Every entry should be transcribed word for word, so that nothing is missing.

[Start of section]

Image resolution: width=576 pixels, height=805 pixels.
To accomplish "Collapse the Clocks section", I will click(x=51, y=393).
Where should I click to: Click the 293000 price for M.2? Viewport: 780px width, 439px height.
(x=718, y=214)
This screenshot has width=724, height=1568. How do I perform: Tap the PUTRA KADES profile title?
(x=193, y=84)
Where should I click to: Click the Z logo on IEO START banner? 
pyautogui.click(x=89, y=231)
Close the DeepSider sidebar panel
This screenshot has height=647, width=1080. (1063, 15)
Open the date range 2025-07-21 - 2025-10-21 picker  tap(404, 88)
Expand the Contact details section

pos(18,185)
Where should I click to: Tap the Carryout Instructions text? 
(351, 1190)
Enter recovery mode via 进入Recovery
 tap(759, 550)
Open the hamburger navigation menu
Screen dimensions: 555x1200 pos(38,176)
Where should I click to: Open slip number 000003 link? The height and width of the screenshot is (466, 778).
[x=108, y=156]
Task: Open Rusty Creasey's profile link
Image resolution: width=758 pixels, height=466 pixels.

[End of section]

▸ Answer box
Image resolution: width=576 pixels, height=805 pixels.
To accomplish "Collapse the Clocks section", I will click(x=51, y=393).
Where should I click to: Click the 293000 price for M.2? Viewport: 780px width, 439px height.
(x=718, y=214)
This screenshot has width=724, height=1568. How do I perform: Tap the PUTRA KADES profile title?
(x=193, y=84)
Where should I click to: Click the Z logo on IEO START banner? 
pyautogui.click(x=89, y=231)
Close the DeepSider sidebar panel
This screenshot has height=647, width=1080. (1063, 15)
Open the date range 2025-07-21 - 2025-10-21 picker  tap(404, 88)
Expand the Contact details section

pos(18,185)
Where should I click to: Tap the Carryout Instructions text? 
(351, 1190)
Enter recovery mode via 进入Recovery
 tap(759, 550)
Open the hamburger navigation menu
Screen dimensions: 555x1200 pos(38,176)
Where should I click to: Open slip number 000003 link? The height and width of the screenshot is (466, 778).
[x=108, y=156]
Task: Open Rusty Creasey's profile link
Image resolution: width=758 pixels, height=466 pixels.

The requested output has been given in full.